Hoje conosco, Lygia Pape.

Trajetória e estilo
Lygia Pape nasceu em 7 de abril de 1927, no Rio de Janeiro, e faleceu na mesma cidade em 3 de maio de 2004. Mas falar dela apenas em termos de datas é pouco: sua obra foi uma travessia entre forma e vida, entre disciplina construtiva e liberdade sensorial. Sua inserção no grupo neoconcreto, ao lado de nomes como Hélio Oiticica e Lygia Clark, não foi mero acaso histórico, mas a resposta de uma artista que se recusava a reduzir a arte à lógica mecânica da geometria. Para ela, o rigor não era prisão, era impulso para abrir caminhos que tocassem corpo, tempo e experiência.
Ainda jovem, estudou filosofia, o que lhe deu ferramentas para pensar a arte como reflexão crítica e não apenas como prática formal. Esse olhar expandido fez com que suas criações se desdobrassem em múltiplos suportes: gravura, filme, instalação, livro-objeto.
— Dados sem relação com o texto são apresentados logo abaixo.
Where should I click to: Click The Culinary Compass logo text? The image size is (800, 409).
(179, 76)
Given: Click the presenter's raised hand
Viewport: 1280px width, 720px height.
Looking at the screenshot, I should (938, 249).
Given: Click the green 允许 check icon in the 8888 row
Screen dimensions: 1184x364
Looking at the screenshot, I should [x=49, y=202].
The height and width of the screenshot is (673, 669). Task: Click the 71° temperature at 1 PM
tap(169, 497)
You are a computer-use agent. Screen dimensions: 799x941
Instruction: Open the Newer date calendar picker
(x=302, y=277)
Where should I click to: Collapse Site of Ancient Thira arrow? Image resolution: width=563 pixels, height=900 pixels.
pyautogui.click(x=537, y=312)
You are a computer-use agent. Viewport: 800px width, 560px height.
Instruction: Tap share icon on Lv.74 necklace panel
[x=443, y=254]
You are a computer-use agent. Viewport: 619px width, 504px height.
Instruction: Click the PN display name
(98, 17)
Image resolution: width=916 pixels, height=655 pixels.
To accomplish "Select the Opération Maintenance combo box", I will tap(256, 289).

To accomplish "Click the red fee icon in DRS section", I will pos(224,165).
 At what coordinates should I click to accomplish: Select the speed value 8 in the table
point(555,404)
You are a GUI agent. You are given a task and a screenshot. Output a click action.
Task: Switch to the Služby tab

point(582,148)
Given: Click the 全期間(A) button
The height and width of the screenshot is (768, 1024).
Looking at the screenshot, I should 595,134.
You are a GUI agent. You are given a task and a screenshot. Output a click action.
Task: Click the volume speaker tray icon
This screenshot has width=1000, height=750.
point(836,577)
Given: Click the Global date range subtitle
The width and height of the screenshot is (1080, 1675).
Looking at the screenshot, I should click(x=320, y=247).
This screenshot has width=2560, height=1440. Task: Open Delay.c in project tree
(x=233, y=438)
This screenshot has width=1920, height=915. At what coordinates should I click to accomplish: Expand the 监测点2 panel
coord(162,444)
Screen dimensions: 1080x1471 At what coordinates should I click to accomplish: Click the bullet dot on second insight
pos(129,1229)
A artista nunca se deixou aprisionar por um único meio, preferindo sempre o risco de experimentar.

Obras emblemáticas
Um dos trabalhos mais marcantes desse espírito é o Livro da Criação, realizado em 1960. Não é livro no sentido convencional, mas um conjunto de páginas que se abrem como exercícios de origem. Cada folha, com formas geométricas recortadas, convida o leitor a reconstruir a narrativa da gênese. O ato de virar as páginas se transforma em gesto criador: quem lê não apenas observa, mas participa da própria invenção do mundo. É nesse deslocamento, da contemplação passiva para a ação criadora, que Lygia se diferencia. Sua obra pede proximidade.
Nos anos 1970, e sobretudo a partir dos 1990, a artista desenvolveu a série Ttéia, talvez sua criação mais conhecida. O título mistura a palavra “teia” com a ideia de “tatear”, sugerindo uma rede que é tanto visual quanto tátil. São fios metálicos estendidos em cantos ou no meio de salas, iluminados de tal maneira que parecem linhas de luz suspensas no ar. Quem atravessa esses espaços tem a sensação de adentrar uma arquitetura invisível, onde o corpo se torna parte da obra. Se Mondrian buscava a pureza da forma no quadro, Lygia levava essa busca para o espaço, criando experiências que dissolvem fronteiras entre material e imaterial.
Além dessas criações, Pape explorou o cinema experimental, registrando o cotidiano brasileiro com olhar crítico e poético. Filmes como Eat Me e O Guarda-Chuva Vermelho revelam uma artista atenta às contradições sociais e à potência política da imagem. Em todos os suportes que escolheu, a marca foi a mesma: questionar limites, convidar à participação, transformar o olhar em experiência.
Sua morte em 2004 interrompeu uma trajetória ainda em expansão, mas não encerrou sua presença. Ao contrário, sua obra se fortaleceu nos últimos anos com exposições retrospectivas em grandes instituições internacionais como o MoMA, em Nova York, e a Fundação Reina Sofía, em Madri. Esse reconhecimento tardio apenas confirma o alcance universal de uma artista que nunca buscou fama, mas consistência.
Lygia Pape conquistou seu passaporte para a imortalidade ao mostrar que a arte não precisa escolher entre razão e sensibilidade. Em suas mãos, a geometria não era cálculo frio, mas energia pulsante; a linha não era limite, mas convite à travessia. Cada trabalho seu abre espaço para que o público se torne coautor, lembrando que criar é sempre um ato compartilhado. Sua arte segue viva porque continua a oferecer essa experiência de participação: uma teia luminosa, aberta, indomesticável.